It’s been almost 6 weeks since I lost my wonderful Mum and it’s getting harder to deal with.
I find I can almost function during the daytime and “put on a brave face” but inside I feel like I’m dying. I don’t feel I can talk to family before that have their own lives, and I think because I’ve been covering up how I feel so well, they think I’m coping. But I’m not and I don’t know what to do.
I wake up every morning and for a few minutes I almost forget and life feels normal again. Then it hits me and the tears come, sometimes great gulping sobs and other times just gentle tears.
I’m sorry to moan on but I just wondered if any out there is feeling the same (it’s a physical pain sometimes) and how they are coping. I’m on my own and I think that’s making it even worse.

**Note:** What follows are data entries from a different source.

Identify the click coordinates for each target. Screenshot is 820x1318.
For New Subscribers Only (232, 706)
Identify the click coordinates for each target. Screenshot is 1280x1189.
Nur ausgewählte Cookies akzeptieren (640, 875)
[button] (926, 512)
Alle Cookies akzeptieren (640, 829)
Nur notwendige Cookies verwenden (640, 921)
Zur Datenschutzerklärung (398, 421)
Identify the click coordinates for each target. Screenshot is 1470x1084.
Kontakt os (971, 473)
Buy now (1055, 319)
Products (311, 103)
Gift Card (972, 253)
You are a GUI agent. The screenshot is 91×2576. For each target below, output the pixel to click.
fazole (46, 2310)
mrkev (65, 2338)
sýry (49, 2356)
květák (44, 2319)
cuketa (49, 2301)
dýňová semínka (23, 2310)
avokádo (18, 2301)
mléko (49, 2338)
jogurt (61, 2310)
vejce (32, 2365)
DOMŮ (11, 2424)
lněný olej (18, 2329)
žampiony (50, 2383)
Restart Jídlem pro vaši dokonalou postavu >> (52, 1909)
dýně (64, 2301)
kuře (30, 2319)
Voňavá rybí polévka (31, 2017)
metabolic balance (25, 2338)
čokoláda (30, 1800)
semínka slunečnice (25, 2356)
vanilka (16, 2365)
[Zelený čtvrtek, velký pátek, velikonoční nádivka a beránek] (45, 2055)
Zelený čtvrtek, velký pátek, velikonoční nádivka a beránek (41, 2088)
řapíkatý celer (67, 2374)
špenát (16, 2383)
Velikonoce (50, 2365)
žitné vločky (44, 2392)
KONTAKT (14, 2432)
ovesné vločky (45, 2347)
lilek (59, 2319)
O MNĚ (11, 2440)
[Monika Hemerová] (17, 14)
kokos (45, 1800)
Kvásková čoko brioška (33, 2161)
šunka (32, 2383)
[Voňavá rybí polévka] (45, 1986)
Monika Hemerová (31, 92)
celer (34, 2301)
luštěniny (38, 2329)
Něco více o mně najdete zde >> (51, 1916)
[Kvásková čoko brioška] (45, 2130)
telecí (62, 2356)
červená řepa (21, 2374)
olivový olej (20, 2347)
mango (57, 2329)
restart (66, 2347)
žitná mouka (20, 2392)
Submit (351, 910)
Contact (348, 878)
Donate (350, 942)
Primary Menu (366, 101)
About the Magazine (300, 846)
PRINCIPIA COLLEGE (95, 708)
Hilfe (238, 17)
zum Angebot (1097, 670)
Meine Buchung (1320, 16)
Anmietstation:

Sending love and hugs to anyone who is going through the same thing
So so sorry. I don’t know what to say. I lost my mum 3 years ago and I still feel so empty and alone. The pain is unbearable without her. I am lost still and not coping. I feel like I am living and existing because I have to, not because I want to. I go on because I know mum would want me to love and be happy. I just hate life without her. I never knew it was possible to miss someone so much. My mum was my everything, we did everything together. I am trying my hardest to live, do things, which I do but I’m not happy and I know my mum would hate that. All I know is to take it one day at a time. Sending hugs
When will it get better was the question. Seems like it takes a long time or will never get better. But looking back it is not quite three years it isn’t as bad as it was but not completely used to it. I didn’t expect to before three years because it isn’t only my husband lost so kno
Sorry. I don’t understand your reply or if you are replying to me or the original poster. The point of my reply is that it’s not better for me 3 years on. I have waves and really bad spots and I’m getting on with life but no, it doesn’t, it’s always there
Hi, I’m going through the exact same thing. My lovely mum passed away a week ago today so sudden and unexpected. I can’t eat or sleep. Iv got this heavy weight in my stomach that won’t go . I’m crying non stop and it feels like my heart is breaking I can’t get my head around that I’m never going to see her again. You are not alone in this x
I do not understand a lot of what other people say either because we are all different. I do not understand why it is that in mid sentence this feed drops off and I can’t correct it.